L’assistance humanitaire peut être particulièrement sujette à la corruption, parce que les organisations humanitaires travaillent souvent dans des pays où les institutions sont faibles qui ont en commun la nécessité d’une réponse d’urgence. Dans ces circonstances, des solutions adaptées peuvent contribuer à réduire la corruption. Comme l’indique Paul Harvey, de Humanitarian Outcomes, la lutte contre la corruption exige de mettre en place des contrôles administratifs qui soient suffisamment souples et  ambitieux pour faire face à la diversité des crises humanitaires.

Politisation de l’attribution de l’aide

La manière dont l’aide est allouée n’a rien de bureaucratique. Elle est souvent dictée par l’attention médiatique, les intérêts des gouvernements étrangers et l’opinion publique. Les organisations de secours ne cessent de plaider pour que l’aide soit allouée plus équitablement. Le Conseil norvégien pour les réfugiés, par exemple, publie chaque année une liste des « crises liées au déplacement les plus négligées au monde ». CARE publie un rapport annuel intitulé Souffrir en silence, portant sur « les crises humanitaires les moins médiatisées » de l’année.

L’attribution inéquitable de l’aide est le résultat d’une combinaison de « choix intentionnels  », par lesquels un groupe est explicitement considéré comme prioritaire sur un autre et de « mesures non intentionnelles », qui consistent à attribuer l’aide sans véritable réflexion en amont. Des systèmes bureaucratiques plus robustes pourraient fournir des indicateurs institutionnels qui permettraient d’écarter les considérations politiques et de se recentrer sur les besoins. De tels systèmes pourraient aussi repenser le paradigme de l’aide humanitaire afin de l’orienter vers des pratiques plus efficaces afin d’atténuer les souffrances, comme la réduction des risques de catastrophe, qui est souvent plus rentable qu’une simple réponse humanitaire après une catastrophe.

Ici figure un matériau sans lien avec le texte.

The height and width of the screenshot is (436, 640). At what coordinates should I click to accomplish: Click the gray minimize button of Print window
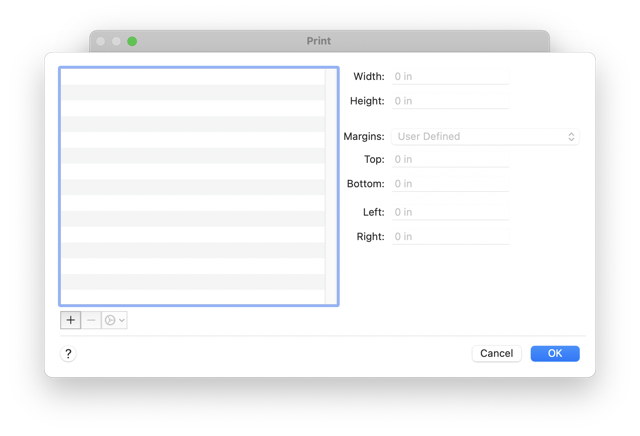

Au sein des organisations humanitaires, les efforts visant à standardiser, professionnaliser et même renforcer la bureaucratie peuvent limiter la flexibilité nécessaire pour répondre rapidement à une crise. Mais bon nombre de problèmes graves seront davantage le résultat d’une bureaucratie trop faible que d’une bureaucratie très méthodique.

Cela dit, une bureaucratie bien définie ne convient pas toujours à la conduite de l’action humanitaire. L’action humanitaire intervient en réponse à des catastrophes soudaines, complexes et qui évoluent rapidement, où les institutions se sont souvent effondrées. Parfois, les règles sont contournées voire violées, en vue d’obtenir le résultat escompté.

Plus important encore, les considérations bureaucratiques et humanitaires peuvent s’opposer. La bureaucratie se compose d’un ensemble de procédures impersonnelles et d’un fonctionnement uniformisé. Bien qu’elle puisse favoriser une aide humanitaire qui sauve des vies, atténuer les souffrances et protéger la dignité de populations en détresse, la systématisation de ses procédures peut saper l’empathie censée inspirer l’action humanitaire. Une bureaucratie au service de l’action humanitaire doit donc être à la fois suffisamment robuste pour protéger ceux qui en ont besoin, mais aussi suffisamment souple dans les situations où il convient d’encourager les interactions humaines et l’empathie.

La version originale de cet article a été publiée en anglais le 4 février 2021.